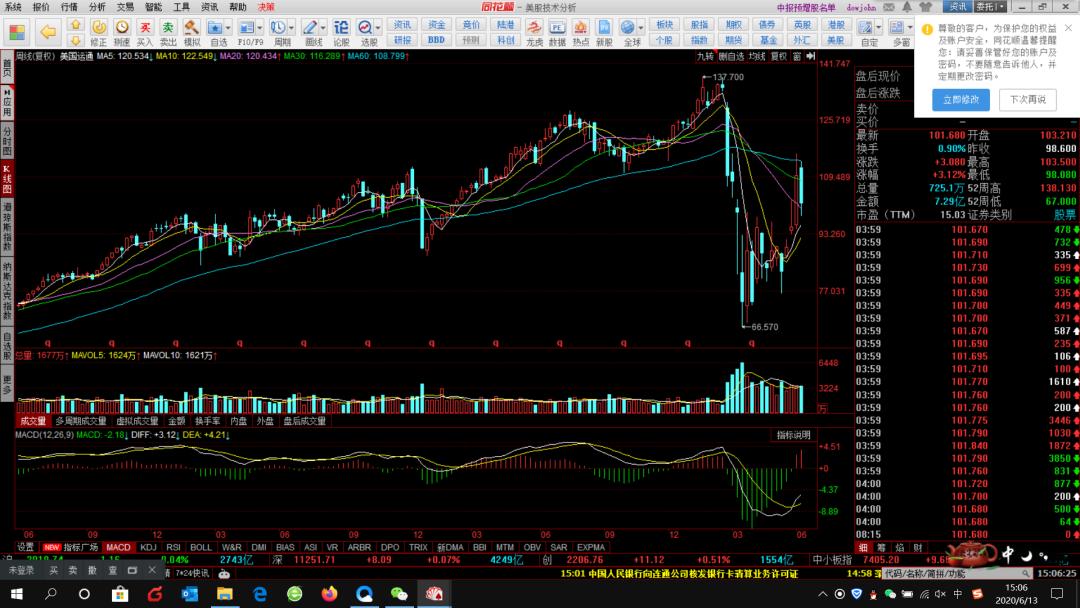Open the 热点 hot topics icon
The height and width of the screenshot is (608, 1080).
click(x=580, y=32)
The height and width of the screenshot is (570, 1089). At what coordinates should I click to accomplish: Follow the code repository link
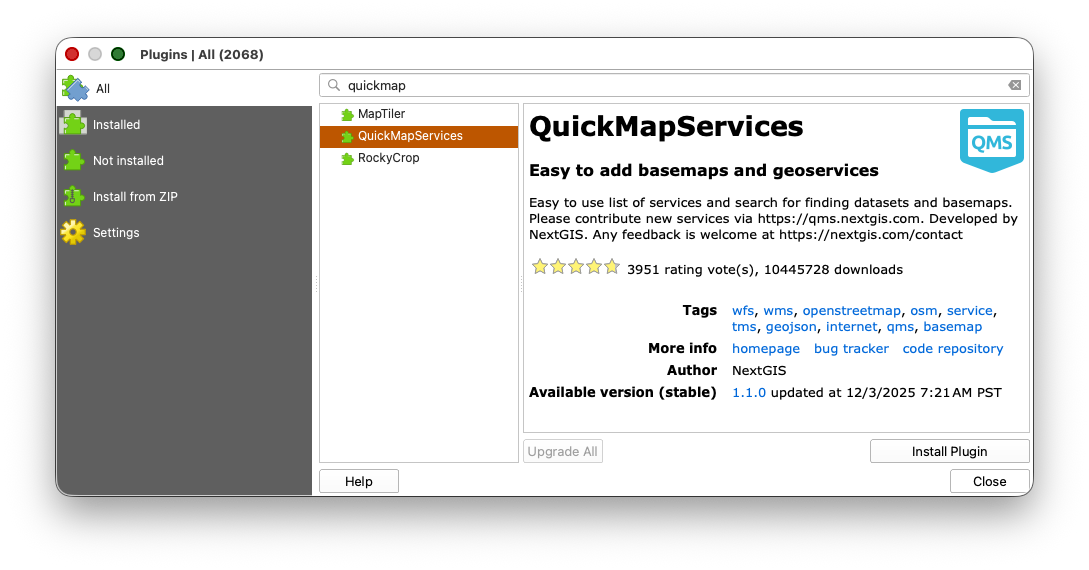coord(952,349)
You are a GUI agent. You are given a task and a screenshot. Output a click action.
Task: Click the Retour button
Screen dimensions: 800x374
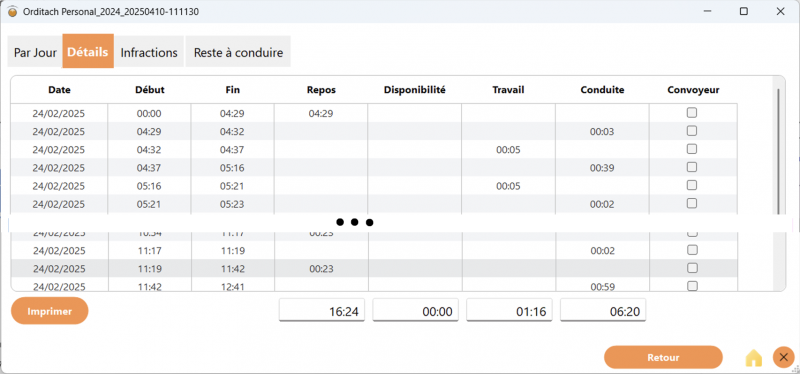click(x=663, y=357)
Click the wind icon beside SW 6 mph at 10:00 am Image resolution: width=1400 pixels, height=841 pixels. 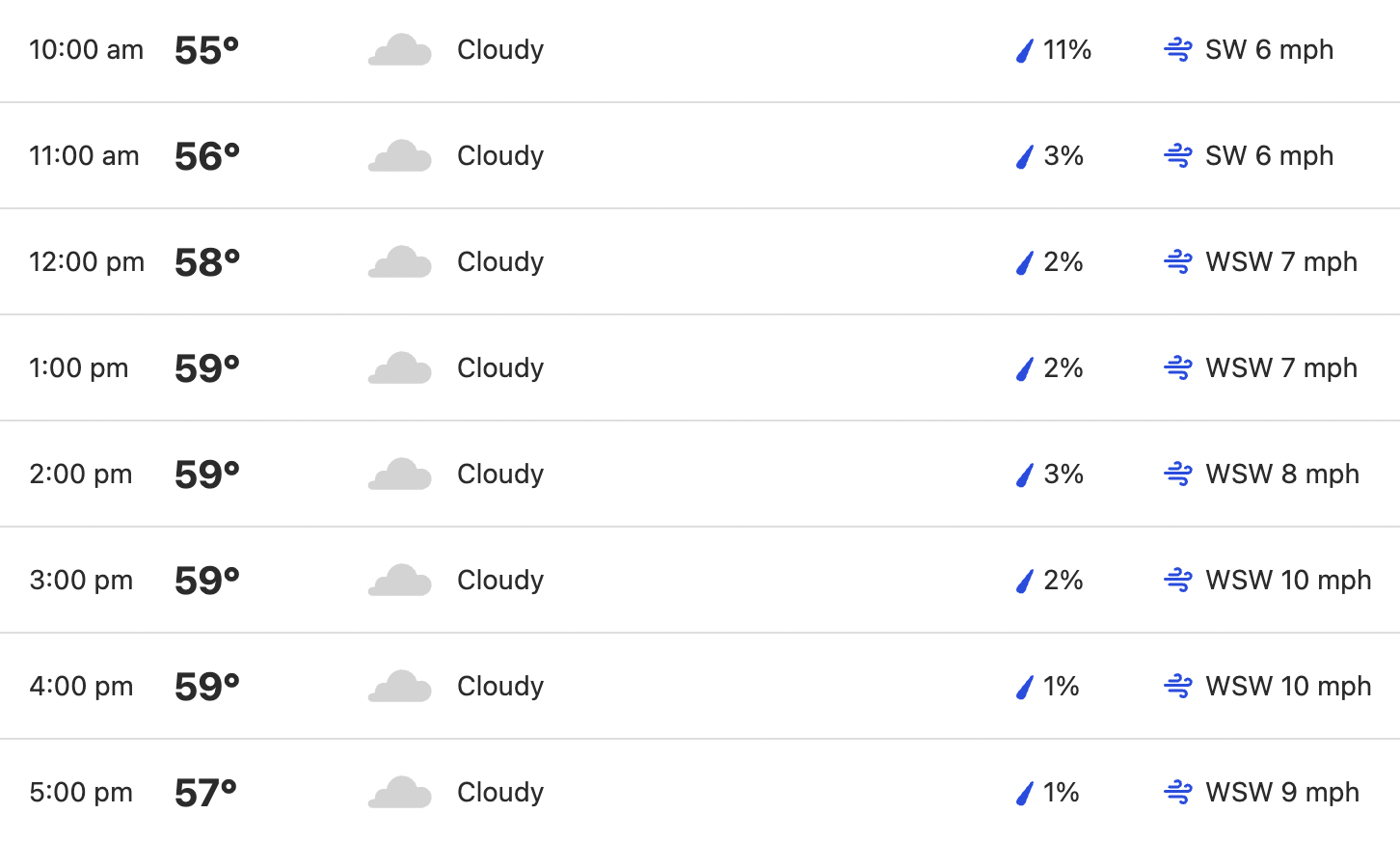tap(1178, 50)
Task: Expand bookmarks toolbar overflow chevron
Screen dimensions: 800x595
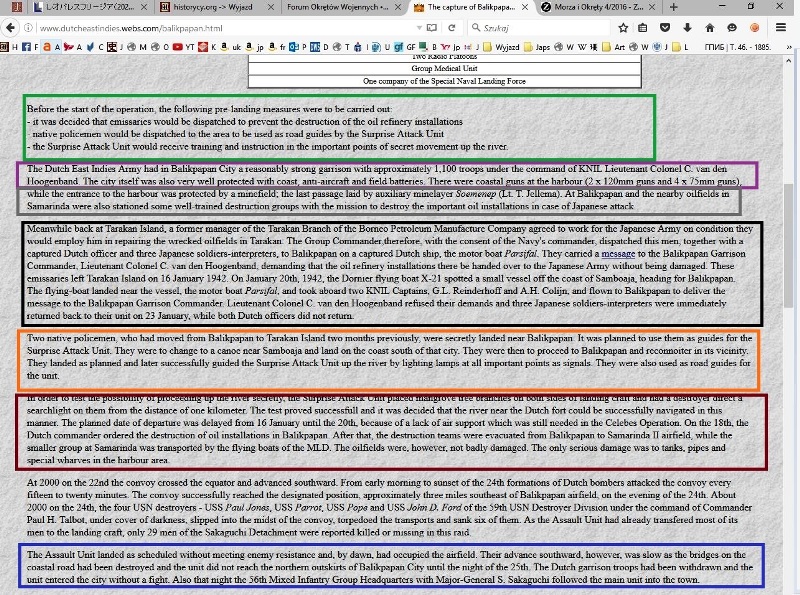Action: point(788,46)
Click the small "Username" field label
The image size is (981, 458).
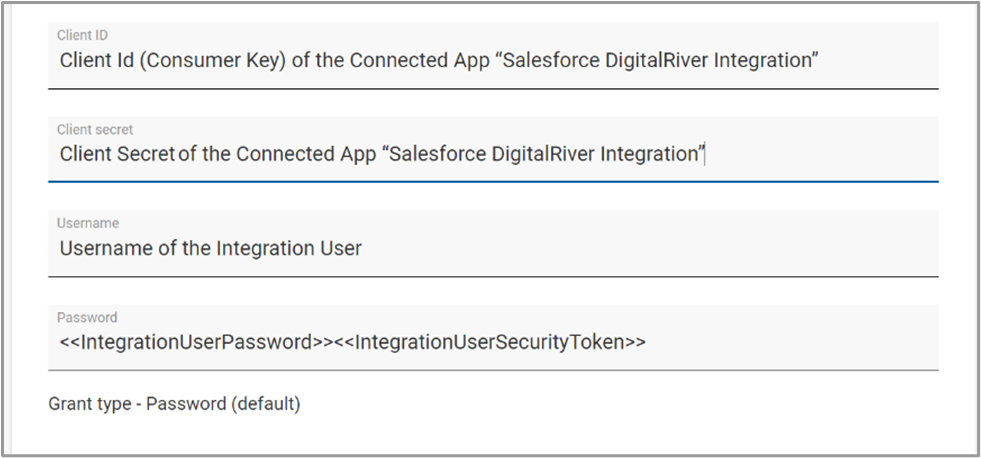coord(84,223)
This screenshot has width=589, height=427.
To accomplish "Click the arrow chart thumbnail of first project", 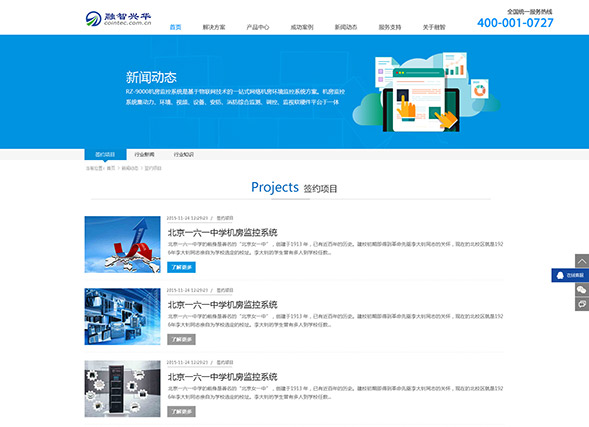I will [122, 244].
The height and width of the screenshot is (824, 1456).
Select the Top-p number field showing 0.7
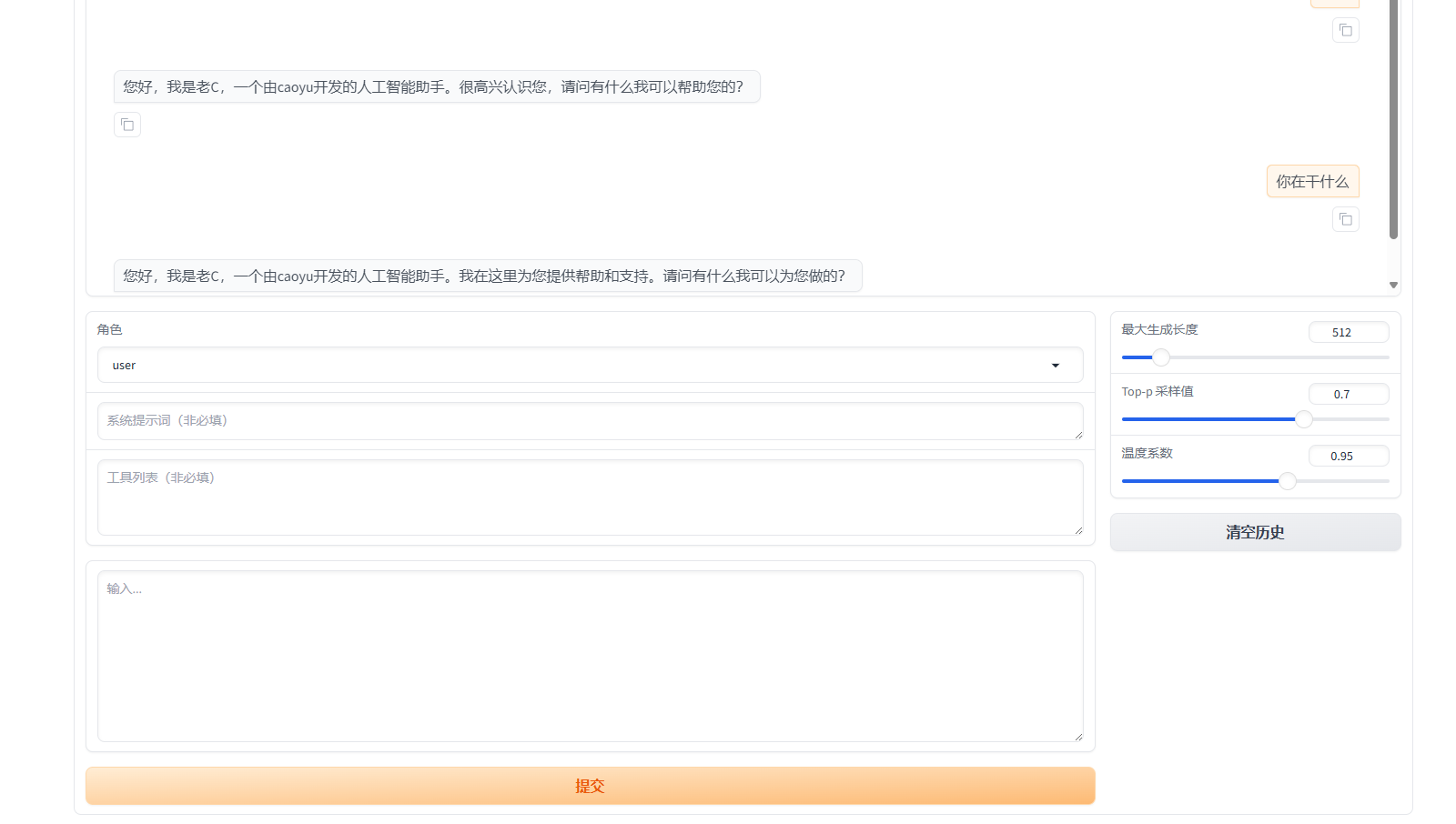(x=1348, y=395)
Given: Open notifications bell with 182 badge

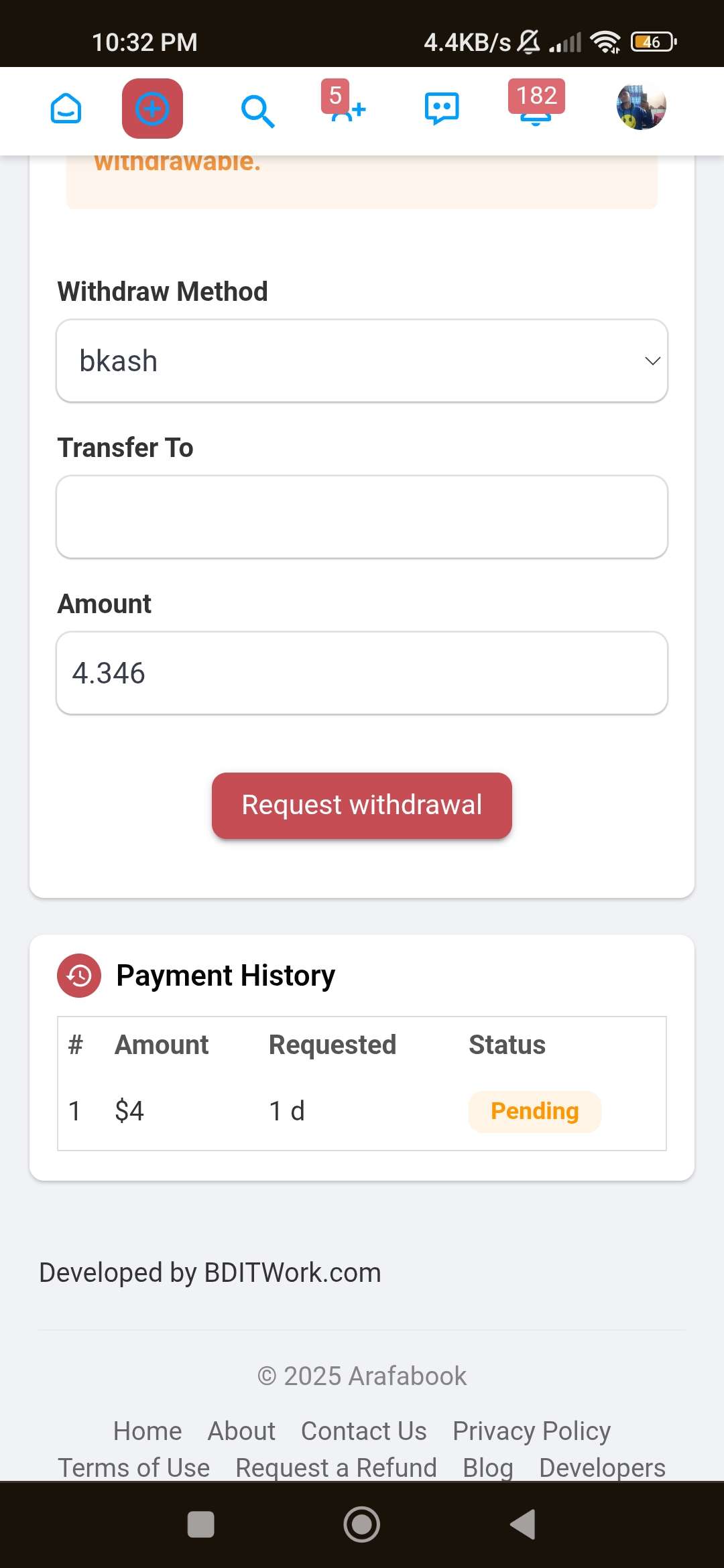Looking at the screenshot, I should [x=536, y=102].
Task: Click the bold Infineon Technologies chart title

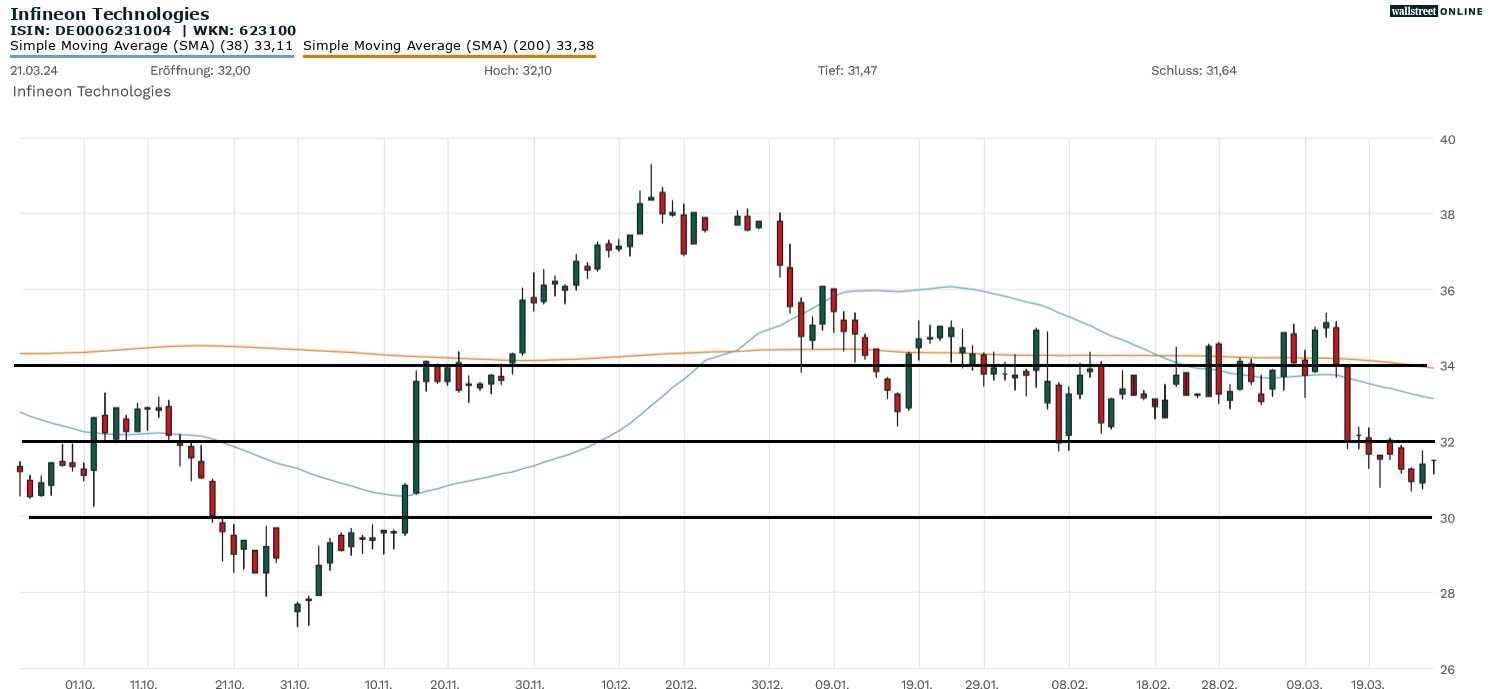Action: tap(110, 14)
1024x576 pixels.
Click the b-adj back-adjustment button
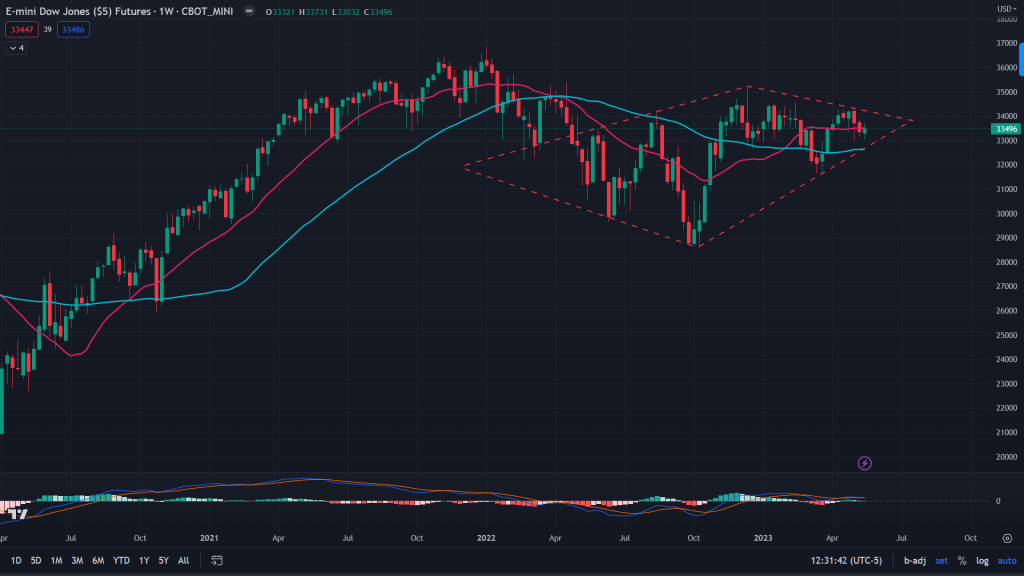coord(914,561)
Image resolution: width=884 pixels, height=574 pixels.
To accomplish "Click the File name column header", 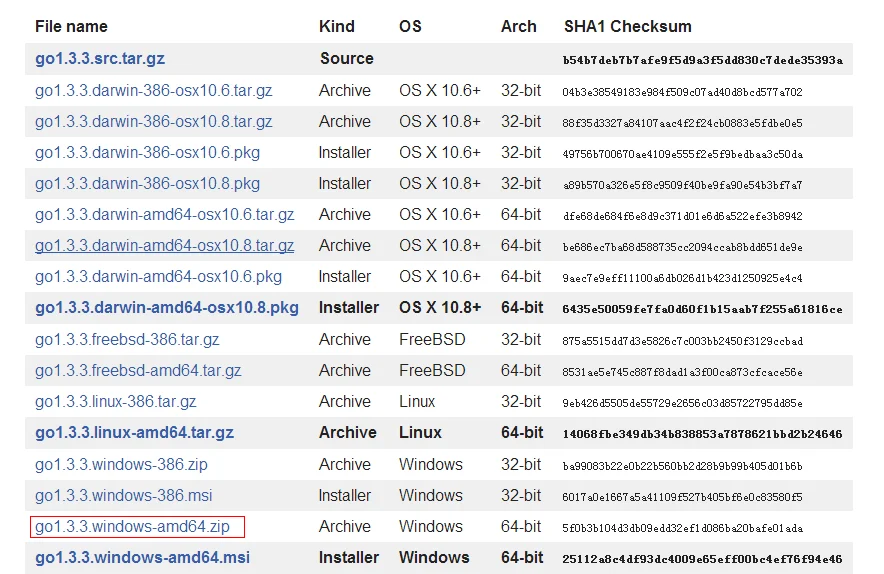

▸ **AIM OF THE TASK**
Please return exactly, and only, the lines from the one containing "Click the b-adj back-adjustment button" through the end of the records, with both end lines kept and every picture dropped.

▸ **WRITTEN RESPONSE**
Click the b-adj back-adjustment button
coord(914,561)
Image resolution: width=884 pixels, height=574 pixels.
To accomplish "Click the File name column header", 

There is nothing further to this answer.